Expanding Horizons - Transforming Astronomy in the 2040s Time-Domain Multi-Messenger Astronomy in the 2040s: EM Follow-up of LGWA Sources

TL;DR

The paper argues that the decihertz GW window opened by the Lunar Gravitational Wave Antenna (LGWA) will enable long-term, pre-merger observations of compact binaries and predictive electromagnetic follow-up, fundamentally transforming time-domain multi-messenger astronomy. It outlines key science cases across pre-merger EM evolution, host-galaxy environments, exotic binary populations, lensing-wide GW events, and Type Ia supernova progenitors, while identifying substantial gaps in current EM capabilities required to exploit these discoveries by the 2040s. The work emphasizes the need for rapid, multiplexed spectroscopy, wide-field high-cadence optical/NIR imaging, and robust data-handling and trigger-integration architectures to coordinate large numbers of candidates per event. Collectively, these insights map out the essential technology, infrastructure, and observational strategies needed to capitalize on LGWA findings and push forward predictive, multi-messenger astronomy into the 2040s.

Abstract

The coming decades will see gravitational-wave (GW) astronomy expand decisively into the mHz-Hz frequency range, opening access to a population of compact binaries that are currently invisible or only detectable moments before merger. The Lunar Gravitational Wave Antenna (LGWA) concept is designed to probe this gap, enabling continuous observation of compact binaries over months to years prior to coalescence, and detecting sources inaccessible to both space-based mHz detectors and current ground-based >10 Hz facilities.
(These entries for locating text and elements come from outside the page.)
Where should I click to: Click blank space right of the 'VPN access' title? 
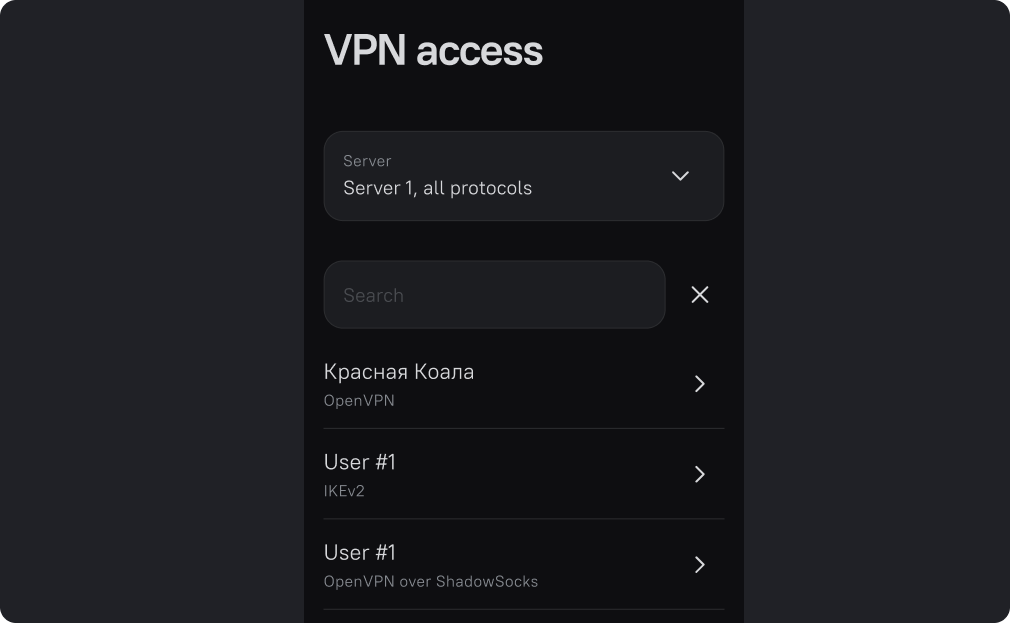tap(640, 50)
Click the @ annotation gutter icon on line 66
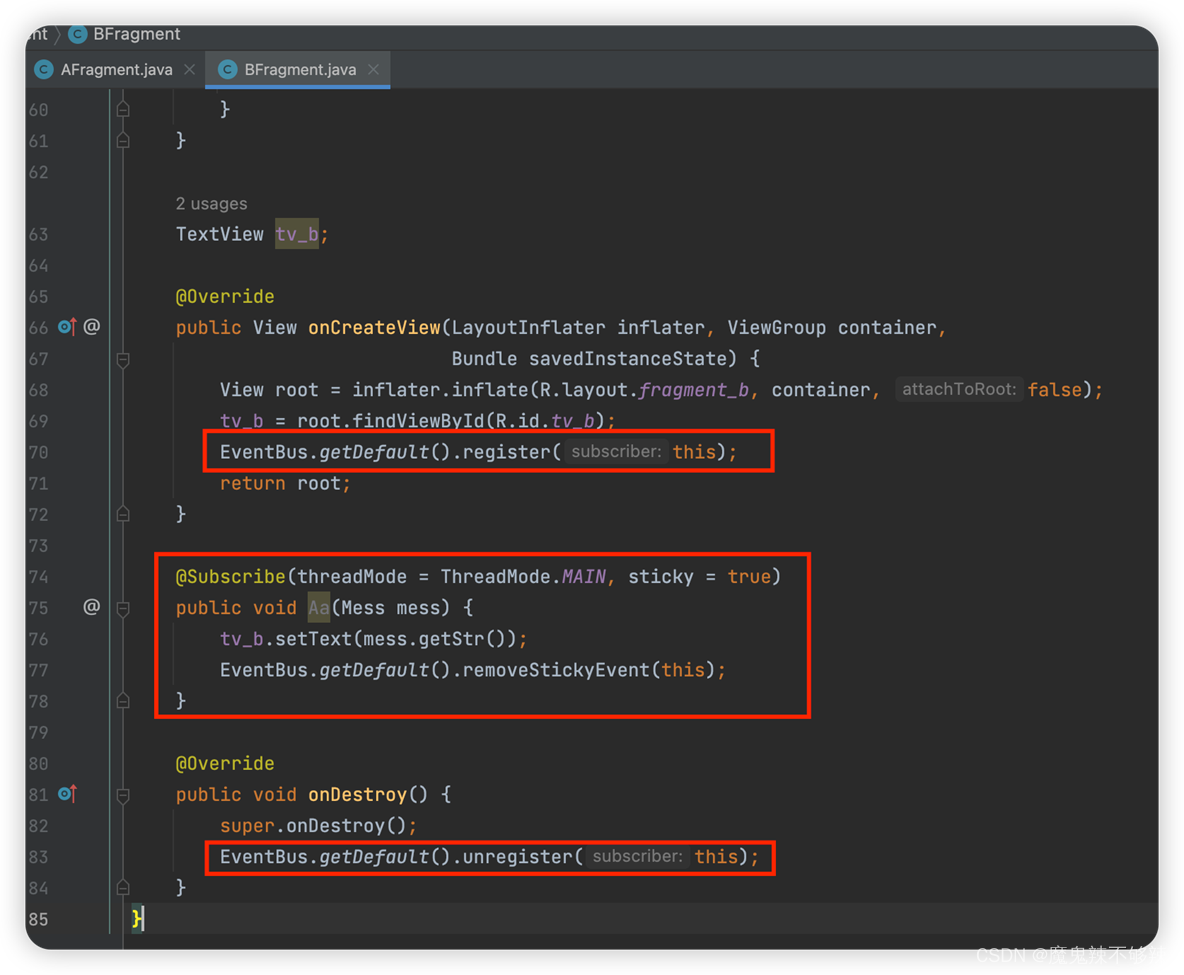The width and height of the screenshot is (1184, 975). point(91,327)
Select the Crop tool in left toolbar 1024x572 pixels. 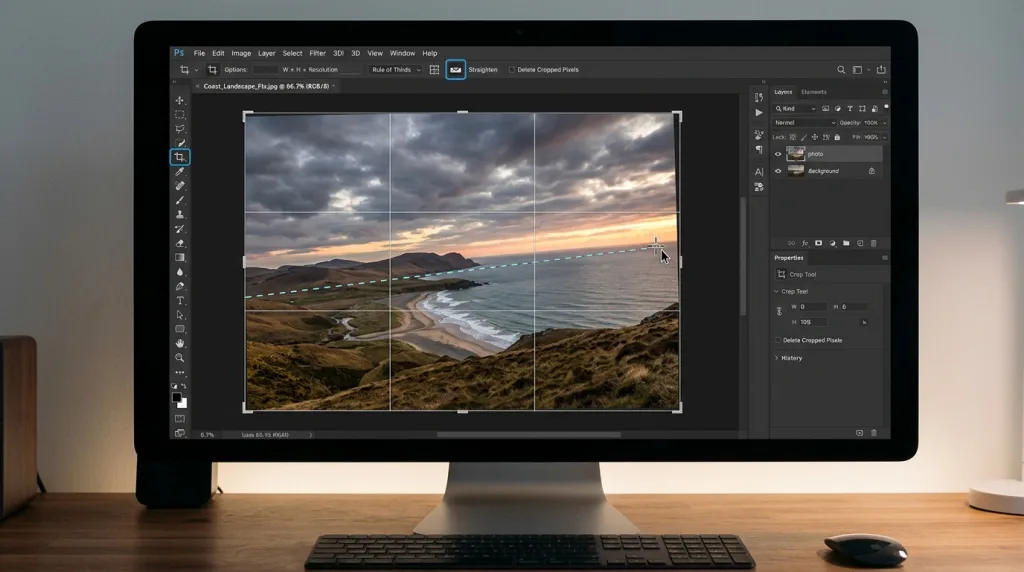pyautogui.click(x=180, y=157)
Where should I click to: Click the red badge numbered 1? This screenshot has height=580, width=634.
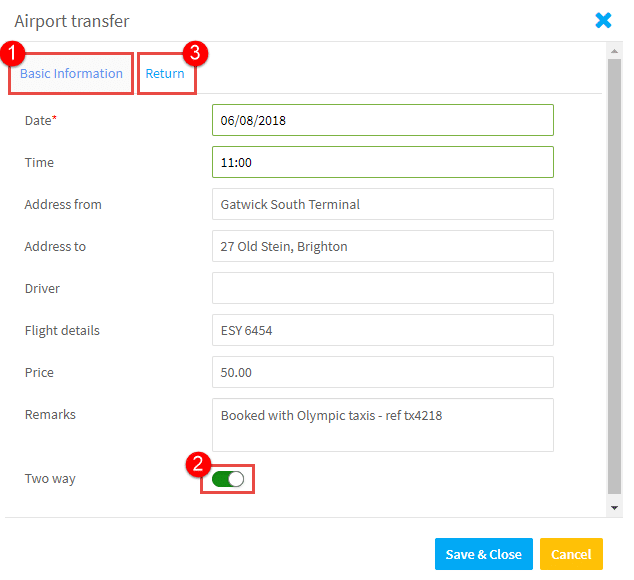tap(13, 53)
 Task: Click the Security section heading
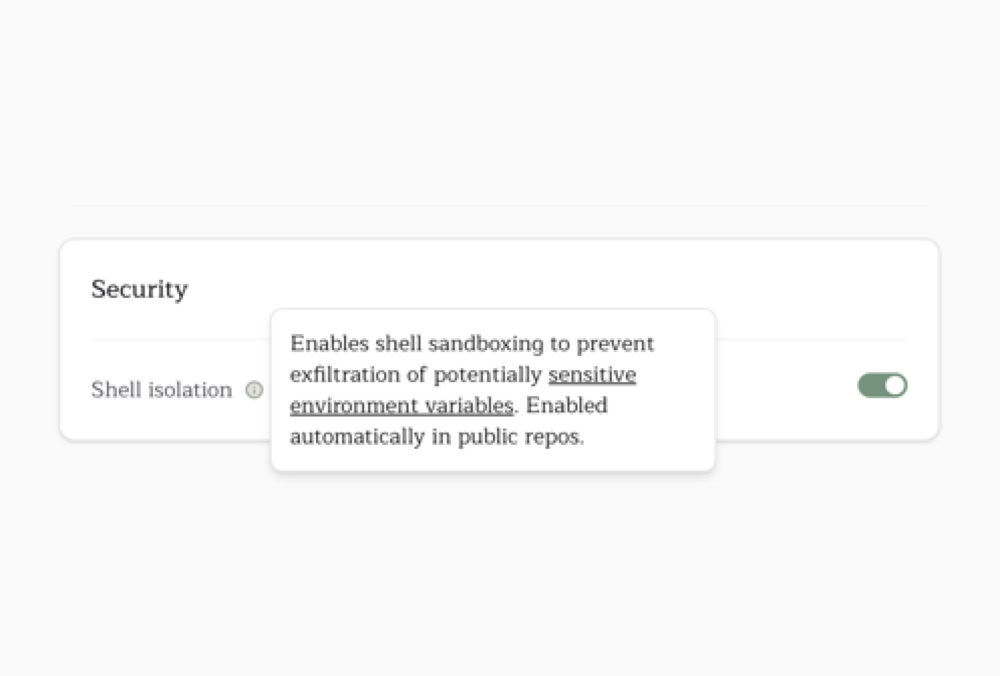pyautogui.click(x=139, y=290)
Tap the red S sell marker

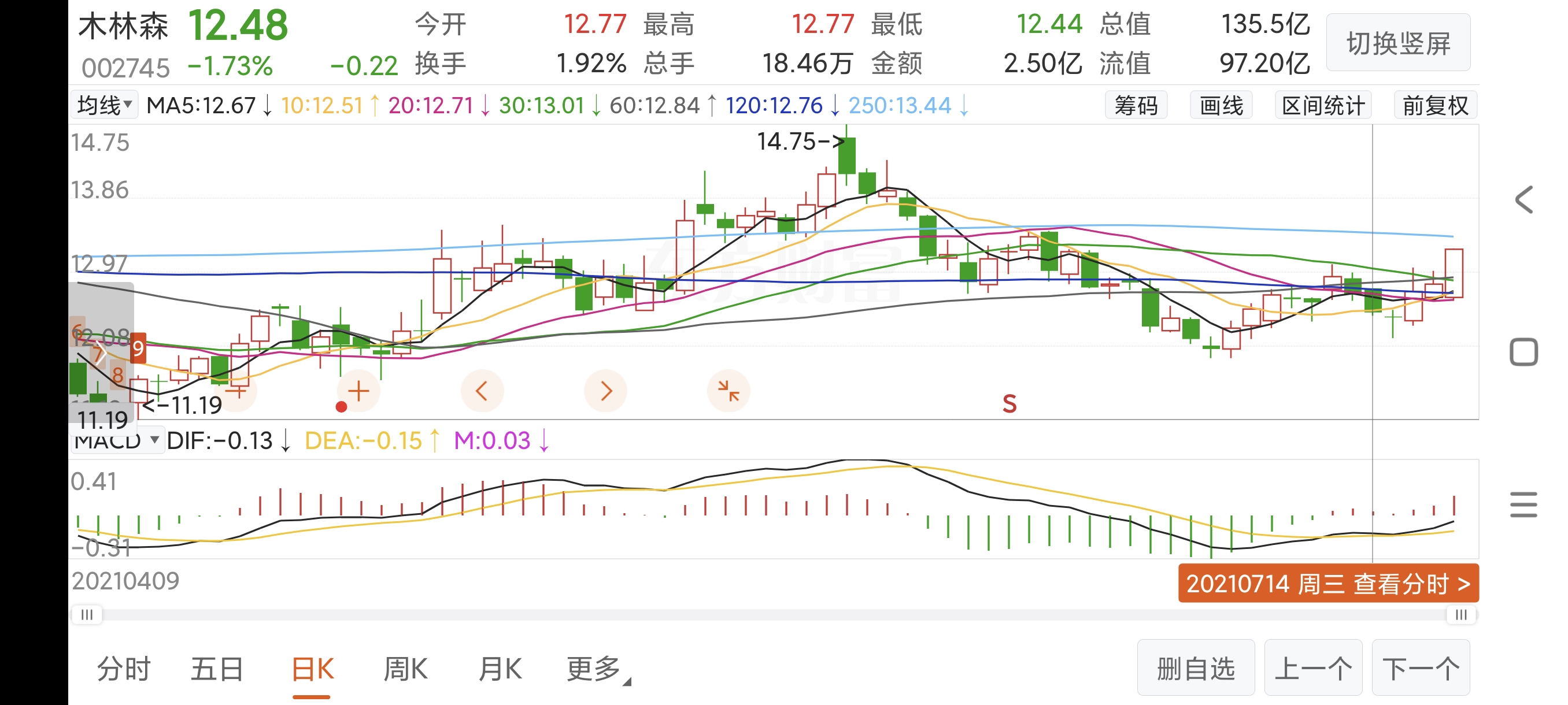pos(1009,404)
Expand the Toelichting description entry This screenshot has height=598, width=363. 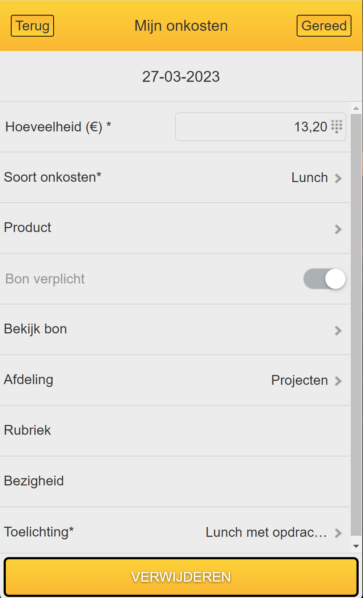pyautogui.click(x=175, y=532)
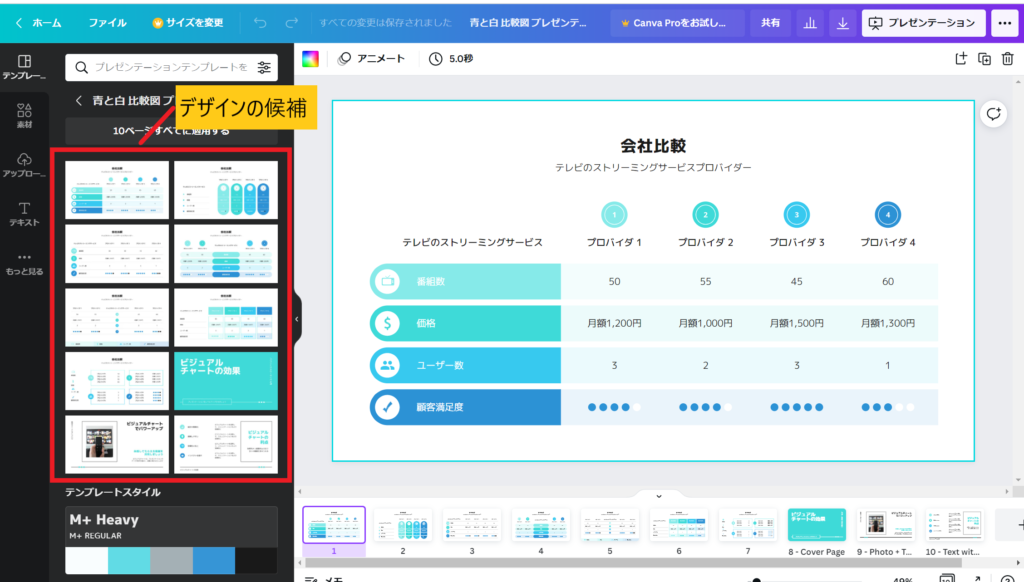Open the insights bar chart icon
The height and width of the screenshot is (582, 1024).
[810, 22]
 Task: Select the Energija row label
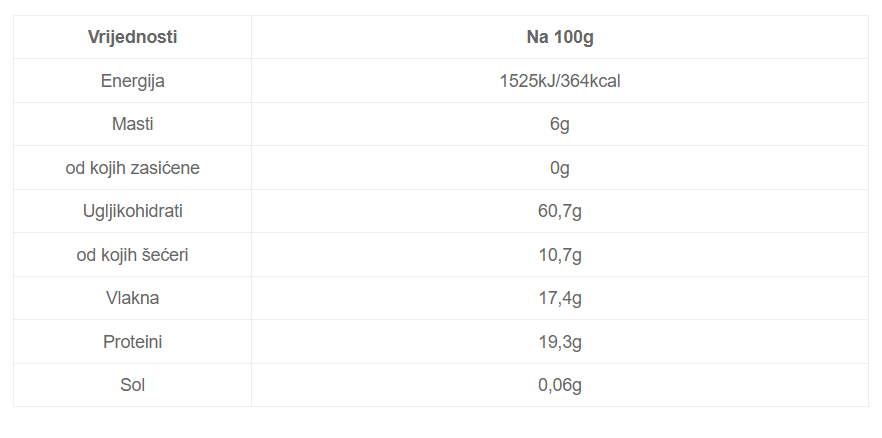[132, 81]
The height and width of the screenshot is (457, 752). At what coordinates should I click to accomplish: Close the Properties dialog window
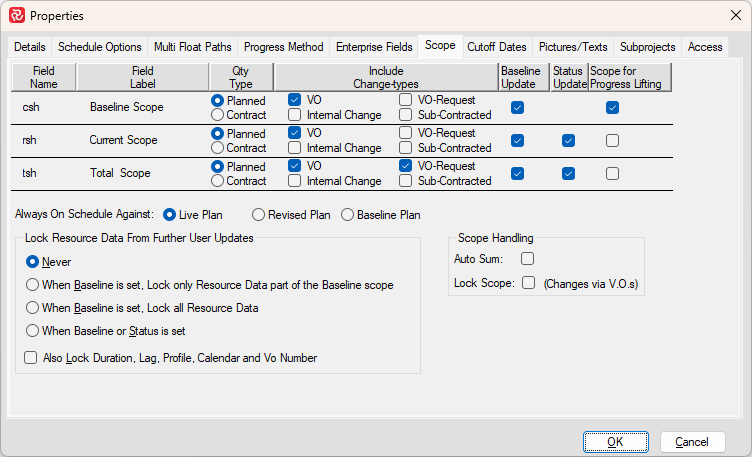click(727, 15)
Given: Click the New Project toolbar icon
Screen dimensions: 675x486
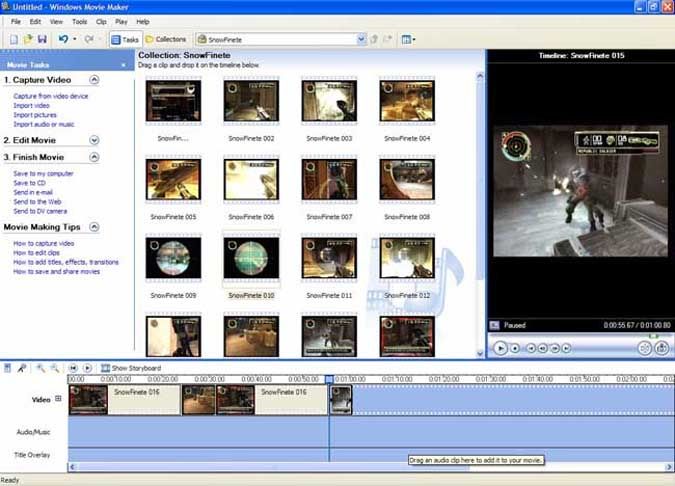Looking at the screenshot, I should coord(12,39).
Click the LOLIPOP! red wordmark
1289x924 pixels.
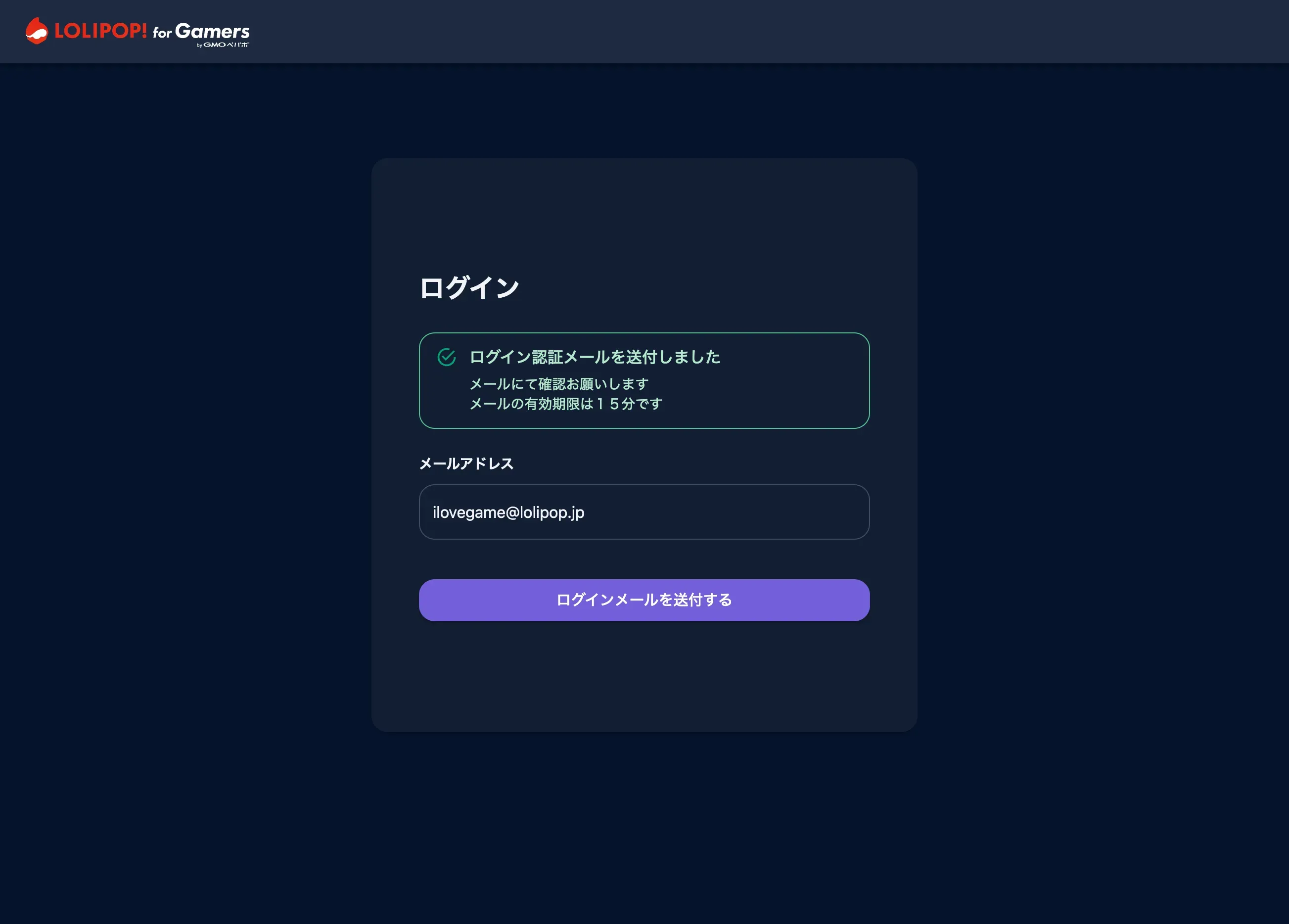100,31
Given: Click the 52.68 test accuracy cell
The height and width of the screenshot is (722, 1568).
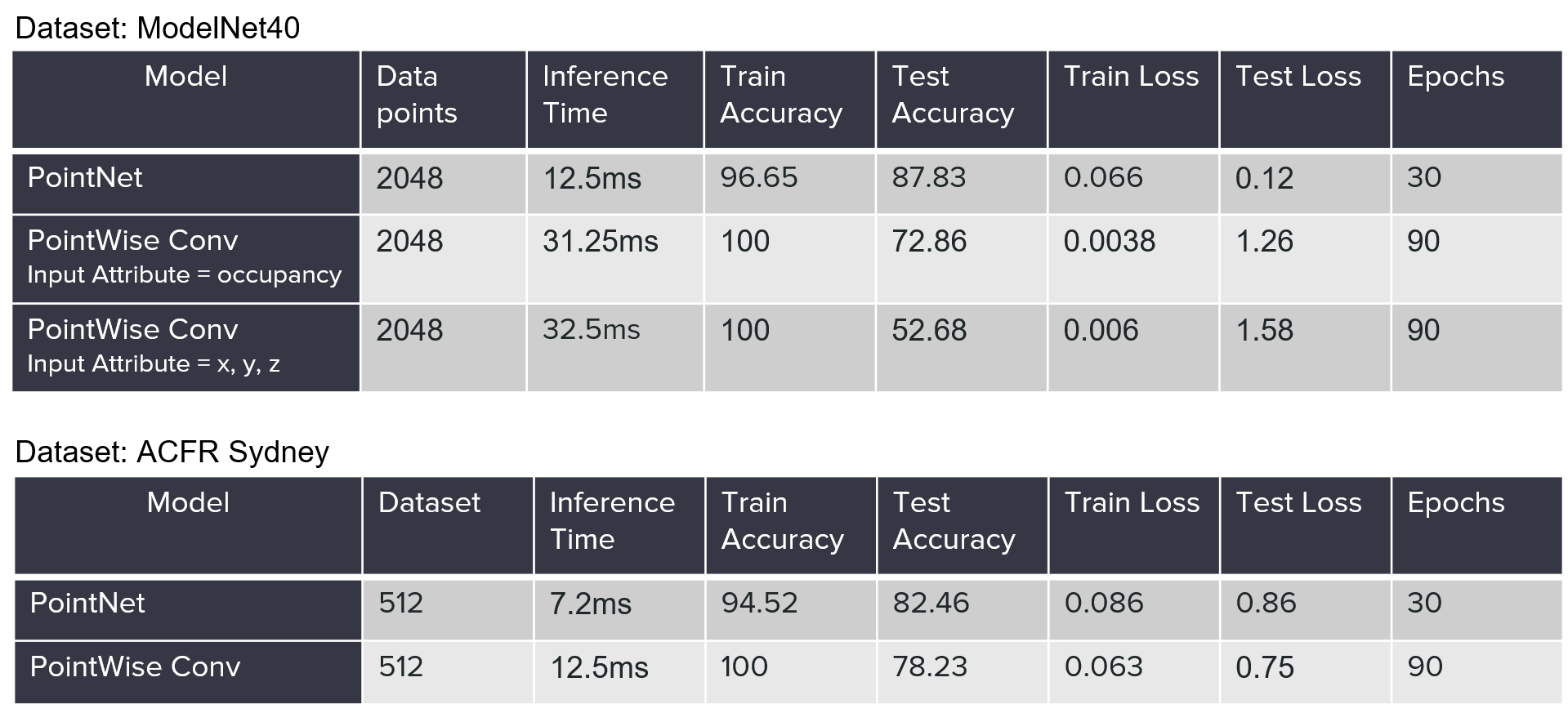Looking at the screenshot, I should pos(929,331).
This new GW window fundamentally alters the landscape of time-domain multi-messenger astronomy. Rather than reacting to mergers after the fact, LGWA enables predictive, scheduled electromagnetic (EM) follow-up, transforming how compact-object mergers, their environments, and their astrophysical channels are studied. However, fully exploiting LGWA discoveries requires EM capabilities that do not exist today and are unlikely to be available by the 2030s, particularly for wide-area, rapid, spectroscopically rich follow-up at optical and near-infrared wavelengths. This White Paper identifies the key science cases enabled by LGWA that motivate new ground-based capabilities in the 2040s.